The emergence of recent outbreaks causing seedling blight of watermelon and leaf blight/necrosis of muskmelon in Turkey further suggest that naturally occurring host shifts are common. Both the watermelon seedling blight and muskmelon leaf necrosis pathogens arose in phylogroup 2, and were not accompanied by major changes to virulence repertoires. The propensity of phylogroup 2 strains to show weaker clustering by host of isolation may indicate that these strains have broader host ranges, which may be the result of their reduced reliance on potentially immune eliciting T3SEs for virulence [1, 24, 34, 42]. Because P. syringae is ubiquitous as an epiphyte in a wide range of agricultural and non-agricultural settings [3, 9–11, 83, 84], an increased use of phytotoxins and decreased reliance on T3SEs may facilitate more frequent host jumps.
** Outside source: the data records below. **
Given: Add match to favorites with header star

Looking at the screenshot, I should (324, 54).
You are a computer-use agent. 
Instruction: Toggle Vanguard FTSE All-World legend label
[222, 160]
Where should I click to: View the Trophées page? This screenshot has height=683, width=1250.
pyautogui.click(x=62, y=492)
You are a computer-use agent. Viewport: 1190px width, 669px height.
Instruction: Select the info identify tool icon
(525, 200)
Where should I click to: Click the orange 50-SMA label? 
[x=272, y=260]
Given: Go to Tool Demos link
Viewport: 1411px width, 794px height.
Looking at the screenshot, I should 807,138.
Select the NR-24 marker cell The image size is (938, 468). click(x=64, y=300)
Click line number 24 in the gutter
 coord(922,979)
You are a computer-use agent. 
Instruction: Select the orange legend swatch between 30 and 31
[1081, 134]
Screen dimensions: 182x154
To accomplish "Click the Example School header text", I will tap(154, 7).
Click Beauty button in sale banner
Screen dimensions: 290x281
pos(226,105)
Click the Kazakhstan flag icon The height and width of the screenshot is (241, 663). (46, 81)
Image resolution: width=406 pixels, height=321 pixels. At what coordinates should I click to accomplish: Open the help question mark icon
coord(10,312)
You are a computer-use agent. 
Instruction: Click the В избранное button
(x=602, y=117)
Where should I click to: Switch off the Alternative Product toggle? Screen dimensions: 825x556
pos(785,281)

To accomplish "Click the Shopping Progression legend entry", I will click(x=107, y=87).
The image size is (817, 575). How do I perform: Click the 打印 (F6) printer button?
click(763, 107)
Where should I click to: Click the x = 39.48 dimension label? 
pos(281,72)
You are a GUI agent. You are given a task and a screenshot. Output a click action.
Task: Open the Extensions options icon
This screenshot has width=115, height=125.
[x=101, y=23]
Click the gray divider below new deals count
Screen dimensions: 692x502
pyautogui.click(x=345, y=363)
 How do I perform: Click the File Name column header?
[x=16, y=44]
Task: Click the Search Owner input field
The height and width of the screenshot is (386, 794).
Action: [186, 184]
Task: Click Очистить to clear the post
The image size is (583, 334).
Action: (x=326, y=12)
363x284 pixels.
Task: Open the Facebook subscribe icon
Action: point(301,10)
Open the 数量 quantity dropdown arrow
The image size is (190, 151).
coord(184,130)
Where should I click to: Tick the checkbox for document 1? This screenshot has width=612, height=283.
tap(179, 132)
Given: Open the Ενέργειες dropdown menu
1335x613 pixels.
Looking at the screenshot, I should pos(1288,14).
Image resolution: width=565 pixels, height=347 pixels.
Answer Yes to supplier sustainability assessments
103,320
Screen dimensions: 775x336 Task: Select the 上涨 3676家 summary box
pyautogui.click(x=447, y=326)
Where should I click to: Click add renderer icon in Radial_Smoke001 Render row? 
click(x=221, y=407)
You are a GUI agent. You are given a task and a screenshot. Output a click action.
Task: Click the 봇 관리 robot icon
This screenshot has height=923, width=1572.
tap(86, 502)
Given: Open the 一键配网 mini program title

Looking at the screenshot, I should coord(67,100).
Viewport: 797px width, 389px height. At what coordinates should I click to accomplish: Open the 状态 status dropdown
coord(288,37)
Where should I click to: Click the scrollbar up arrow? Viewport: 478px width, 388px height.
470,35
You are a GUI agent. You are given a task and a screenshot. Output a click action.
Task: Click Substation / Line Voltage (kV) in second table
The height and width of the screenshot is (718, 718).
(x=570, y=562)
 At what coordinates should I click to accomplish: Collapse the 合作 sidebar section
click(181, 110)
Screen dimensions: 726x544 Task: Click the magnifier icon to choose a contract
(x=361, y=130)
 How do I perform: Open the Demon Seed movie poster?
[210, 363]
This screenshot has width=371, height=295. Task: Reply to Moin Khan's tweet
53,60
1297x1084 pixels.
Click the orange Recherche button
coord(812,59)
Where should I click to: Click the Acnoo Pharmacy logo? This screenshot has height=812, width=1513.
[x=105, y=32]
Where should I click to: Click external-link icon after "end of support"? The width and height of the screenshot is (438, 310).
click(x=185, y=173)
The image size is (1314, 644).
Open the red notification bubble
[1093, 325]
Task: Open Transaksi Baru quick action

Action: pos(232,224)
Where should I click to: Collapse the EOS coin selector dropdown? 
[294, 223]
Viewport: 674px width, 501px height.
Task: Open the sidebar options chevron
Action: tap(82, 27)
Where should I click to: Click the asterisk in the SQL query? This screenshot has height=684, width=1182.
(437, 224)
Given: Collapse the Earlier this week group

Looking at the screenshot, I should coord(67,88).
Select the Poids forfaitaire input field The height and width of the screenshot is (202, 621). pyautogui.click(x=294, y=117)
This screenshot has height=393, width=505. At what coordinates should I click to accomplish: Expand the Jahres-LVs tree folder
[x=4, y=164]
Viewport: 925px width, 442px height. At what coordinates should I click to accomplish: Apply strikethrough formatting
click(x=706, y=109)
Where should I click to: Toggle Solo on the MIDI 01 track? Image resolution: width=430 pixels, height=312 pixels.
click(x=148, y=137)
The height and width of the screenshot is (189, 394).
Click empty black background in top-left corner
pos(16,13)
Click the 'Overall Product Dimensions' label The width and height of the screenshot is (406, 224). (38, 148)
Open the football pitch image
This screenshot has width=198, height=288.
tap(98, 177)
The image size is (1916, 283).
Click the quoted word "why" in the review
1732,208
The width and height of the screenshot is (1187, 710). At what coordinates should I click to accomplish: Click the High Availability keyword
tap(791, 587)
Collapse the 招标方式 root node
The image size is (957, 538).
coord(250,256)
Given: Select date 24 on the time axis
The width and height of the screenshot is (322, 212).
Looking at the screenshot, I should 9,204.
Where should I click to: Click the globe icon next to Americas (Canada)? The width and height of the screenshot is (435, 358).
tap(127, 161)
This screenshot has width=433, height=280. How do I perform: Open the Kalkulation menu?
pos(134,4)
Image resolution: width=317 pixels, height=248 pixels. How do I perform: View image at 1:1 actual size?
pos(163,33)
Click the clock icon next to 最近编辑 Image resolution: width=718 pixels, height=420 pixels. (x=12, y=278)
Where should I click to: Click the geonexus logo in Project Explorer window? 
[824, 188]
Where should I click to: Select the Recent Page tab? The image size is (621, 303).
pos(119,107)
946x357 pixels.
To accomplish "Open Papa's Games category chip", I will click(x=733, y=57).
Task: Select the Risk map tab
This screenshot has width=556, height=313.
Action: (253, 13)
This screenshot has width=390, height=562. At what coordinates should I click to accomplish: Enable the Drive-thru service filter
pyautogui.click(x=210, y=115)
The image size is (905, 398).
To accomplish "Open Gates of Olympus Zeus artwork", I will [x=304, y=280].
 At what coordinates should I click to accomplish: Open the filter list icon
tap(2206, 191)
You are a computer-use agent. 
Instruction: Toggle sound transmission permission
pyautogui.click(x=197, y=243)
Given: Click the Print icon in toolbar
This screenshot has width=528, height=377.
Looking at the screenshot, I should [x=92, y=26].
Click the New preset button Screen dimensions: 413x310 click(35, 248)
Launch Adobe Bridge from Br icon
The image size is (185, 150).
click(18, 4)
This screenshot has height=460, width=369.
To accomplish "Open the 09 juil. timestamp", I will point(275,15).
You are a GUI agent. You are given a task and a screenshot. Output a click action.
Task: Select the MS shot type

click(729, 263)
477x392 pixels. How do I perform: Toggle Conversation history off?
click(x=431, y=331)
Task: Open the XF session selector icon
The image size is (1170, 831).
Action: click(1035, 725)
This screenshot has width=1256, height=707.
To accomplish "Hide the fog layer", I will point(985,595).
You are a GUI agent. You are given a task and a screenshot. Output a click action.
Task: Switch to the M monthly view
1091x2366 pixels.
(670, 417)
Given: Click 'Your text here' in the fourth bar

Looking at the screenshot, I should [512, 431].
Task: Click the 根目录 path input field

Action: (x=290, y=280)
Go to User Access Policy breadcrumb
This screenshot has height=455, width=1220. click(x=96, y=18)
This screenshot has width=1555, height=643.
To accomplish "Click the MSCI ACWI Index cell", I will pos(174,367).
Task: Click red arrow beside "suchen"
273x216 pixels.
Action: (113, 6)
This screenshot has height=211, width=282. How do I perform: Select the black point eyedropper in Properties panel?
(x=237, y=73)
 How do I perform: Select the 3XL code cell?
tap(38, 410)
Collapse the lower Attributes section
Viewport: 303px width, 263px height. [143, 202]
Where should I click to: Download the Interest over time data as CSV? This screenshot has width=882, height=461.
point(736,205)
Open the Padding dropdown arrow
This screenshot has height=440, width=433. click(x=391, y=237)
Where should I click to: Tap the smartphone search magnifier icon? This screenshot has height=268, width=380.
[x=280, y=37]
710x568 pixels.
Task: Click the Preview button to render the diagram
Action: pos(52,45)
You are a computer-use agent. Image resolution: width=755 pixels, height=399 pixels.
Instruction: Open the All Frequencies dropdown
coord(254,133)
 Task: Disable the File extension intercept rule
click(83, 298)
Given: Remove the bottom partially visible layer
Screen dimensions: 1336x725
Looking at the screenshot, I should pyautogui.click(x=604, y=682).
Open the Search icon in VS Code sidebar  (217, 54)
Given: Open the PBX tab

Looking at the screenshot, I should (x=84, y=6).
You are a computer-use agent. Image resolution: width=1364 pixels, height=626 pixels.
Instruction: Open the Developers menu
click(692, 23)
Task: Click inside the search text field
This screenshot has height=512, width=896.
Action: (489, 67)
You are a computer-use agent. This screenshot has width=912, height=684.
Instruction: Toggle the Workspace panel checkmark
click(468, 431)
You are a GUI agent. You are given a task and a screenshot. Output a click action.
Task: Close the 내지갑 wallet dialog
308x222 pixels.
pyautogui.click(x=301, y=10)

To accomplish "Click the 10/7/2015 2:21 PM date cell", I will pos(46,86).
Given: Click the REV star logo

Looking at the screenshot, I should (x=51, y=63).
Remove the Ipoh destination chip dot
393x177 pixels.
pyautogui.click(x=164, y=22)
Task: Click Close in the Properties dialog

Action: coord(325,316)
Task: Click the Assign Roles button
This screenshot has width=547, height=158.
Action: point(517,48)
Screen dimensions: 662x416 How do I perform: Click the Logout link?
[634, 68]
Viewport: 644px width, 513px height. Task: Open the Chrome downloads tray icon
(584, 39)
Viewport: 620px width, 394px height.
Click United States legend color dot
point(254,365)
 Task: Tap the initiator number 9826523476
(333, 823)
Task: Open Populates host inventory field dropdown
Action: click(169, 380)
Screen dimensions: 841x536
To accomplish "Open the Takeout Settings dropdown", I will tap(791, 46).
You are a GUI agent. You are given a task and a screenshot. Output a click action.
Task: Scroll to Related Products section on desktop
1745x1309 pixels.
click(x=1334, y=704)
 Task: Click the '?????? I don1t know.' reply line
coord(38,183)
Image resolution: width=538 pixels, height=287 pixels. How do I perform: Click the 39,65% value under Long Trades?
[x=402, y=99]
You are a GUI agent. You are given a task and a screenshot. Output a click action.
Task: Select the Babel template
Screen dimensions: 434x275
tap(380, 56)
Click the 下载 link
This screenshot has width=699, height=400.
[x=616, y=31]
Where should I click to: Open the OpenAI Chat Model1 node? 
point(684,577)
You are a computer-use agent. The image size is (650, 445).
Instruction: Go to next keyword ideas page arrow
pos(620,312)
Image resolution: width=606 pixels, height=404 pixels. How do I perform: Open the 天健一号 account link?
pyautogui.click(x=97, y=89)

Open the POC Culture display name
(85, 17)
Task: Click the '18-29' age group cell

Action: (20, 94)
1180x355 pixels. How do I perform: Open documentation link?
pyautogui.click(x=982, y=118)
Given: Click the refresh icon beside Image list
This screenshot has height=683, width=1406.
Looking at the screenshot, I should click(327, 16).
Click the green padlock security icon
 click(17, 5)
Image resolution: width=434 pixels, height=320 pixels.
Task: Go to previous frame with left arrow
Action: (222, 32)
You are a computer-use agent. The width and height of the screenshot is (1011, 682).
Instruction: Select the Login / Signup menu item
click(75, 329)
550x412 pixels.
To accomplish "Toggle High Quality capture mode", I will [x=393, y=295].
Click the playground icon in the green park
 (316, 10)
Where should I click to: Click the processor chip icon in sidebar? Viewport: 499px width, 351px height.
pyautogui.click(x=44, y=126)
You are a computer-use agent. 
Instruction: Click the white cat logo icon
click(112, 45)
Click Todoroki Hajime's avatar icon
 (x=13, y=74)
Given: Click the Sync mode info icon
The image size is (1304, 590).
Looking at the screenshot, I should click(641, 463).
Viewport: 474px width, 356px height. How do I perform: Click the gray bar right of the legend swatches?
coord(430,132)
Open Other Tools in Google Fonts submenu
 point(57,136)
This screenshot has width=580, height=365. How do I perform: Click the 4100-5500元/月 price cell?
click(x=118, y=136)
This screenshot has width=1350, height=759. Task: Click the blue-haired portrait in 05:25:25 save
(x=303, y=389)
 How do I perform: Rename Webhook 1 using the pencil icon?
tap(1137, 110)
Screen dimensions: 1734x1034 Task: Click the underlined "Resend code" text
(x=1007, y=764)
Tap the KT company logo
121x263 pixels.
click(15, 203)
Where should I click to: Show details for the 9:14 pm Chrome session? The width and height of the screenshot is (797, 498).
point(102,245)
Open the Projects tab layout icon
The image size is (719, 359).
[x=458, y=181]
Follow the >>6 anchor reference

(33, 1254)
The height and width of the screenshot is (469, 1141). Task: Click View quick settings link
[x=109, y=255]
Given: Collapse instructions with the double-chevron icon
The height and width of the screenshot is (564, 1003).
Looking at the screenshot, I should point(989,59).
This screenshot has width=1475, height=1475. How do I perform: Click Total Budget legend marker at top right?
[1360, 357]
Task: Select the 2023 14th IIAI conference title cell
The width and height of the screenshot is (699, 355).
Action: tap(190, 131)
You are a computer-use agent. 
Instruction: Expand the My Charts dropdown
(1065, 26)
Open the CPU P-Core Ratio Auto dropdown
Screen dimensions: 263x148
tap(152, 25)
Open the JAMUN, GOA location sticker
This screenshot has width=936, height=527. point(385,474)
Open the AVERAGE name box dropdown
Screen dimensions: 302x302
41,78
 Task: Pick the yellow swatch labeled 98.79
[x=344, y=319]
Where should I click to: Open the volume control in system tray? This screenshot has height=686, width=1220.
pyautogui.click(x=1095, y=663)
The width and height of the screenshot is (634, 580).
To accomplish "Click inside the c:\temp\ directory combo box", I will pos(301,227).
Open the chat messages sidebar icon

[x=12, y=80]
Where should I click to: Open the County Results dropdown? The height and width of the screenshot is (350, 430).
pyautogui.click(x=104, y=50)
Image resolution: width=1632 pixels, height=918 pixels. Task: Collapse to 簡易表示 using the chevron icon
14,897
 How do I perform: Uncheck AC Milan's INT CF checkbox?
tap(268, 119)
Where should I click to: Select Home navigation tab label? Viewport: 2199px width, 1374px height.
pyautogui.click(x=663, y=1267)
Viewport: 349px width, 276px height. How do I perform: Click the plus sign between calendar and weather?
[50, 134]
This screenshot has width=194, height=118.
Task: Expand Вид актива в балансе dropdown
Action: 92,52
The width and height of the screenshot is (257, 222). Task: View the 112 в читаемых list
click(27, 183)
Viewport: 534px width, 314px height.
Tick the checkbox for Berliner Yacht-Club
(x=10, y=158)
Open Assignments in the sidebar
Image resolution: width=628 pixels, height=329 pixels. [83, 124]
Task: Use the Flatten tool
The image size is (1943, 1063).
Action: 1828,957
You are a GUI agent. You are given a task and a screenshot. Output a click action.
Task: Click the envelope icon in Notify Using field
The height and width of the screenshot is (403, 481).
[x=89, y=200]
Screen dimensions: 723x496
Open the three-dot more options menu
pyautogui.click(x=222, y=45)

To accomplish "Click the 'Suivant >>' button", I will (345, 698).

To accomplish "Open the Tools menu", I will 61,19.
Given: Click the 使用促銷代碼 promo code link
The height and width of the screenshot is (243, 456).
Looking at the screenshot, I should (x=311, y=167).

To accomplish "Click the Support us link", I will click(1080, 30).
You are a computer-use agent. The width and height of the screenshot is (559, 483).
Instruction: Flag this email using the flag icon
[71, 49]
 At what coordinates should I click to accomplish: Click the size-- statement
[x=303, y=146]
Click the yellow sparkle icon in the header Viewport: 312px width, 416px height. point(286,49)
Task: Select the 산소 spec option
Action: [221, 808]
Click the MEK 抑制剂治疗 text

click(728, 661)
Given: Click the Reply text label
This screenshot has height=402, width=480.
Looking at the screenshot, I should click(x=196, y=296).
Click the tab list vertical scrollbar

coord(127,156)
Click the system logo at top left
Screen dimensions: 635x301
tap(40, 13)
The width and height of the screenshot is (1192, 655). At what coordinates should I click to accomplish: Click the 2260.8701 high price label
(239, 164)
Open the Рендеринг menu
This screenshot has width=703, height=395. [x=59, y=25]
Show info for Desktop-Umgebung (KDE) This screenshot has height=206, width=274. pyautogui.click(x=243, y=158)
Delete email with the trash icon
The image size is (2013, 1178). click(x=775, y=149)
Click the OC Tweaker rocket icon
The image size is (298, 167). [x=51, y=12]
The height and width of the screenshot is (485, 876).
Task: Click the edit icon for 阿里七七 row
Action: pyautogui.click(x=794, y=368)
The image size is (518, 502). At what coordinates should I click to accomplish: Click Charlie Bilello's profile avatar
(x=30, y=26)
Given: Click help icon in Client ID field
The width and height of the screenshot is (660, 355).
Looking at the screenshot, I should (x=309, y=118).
The frequency of severe Pseudomonas outbreaks in Southern Turkey continues to threaten the agricultural output in these regions [17, 85–88]. However, it also provides us with an exceptional resource for studying the population genetics of disease in these diverse pathogens, which will ultimately help us to recognize outbreaks before they become widespread and engineer more broadly resistant crops. The strains collected in this study cause 13 different diseases on 19 different hosts, making it one of the most diverse single collections studied to date. Our analyses support a growing body of literature illustrating that host shifts are quite common and result in convergence of distantly related strains to the same host [33, 71–73, 81, 89–92]. We also find support for the notion that strains that have diversified to cause disease on multiple hosts do not form distinct monophyletic pathovars. This resource expands the growing collection of whole-genome data from plant pathogenic pseudomonads and will collectively enable critical insight into the population genetics of this globally significant pathosystem.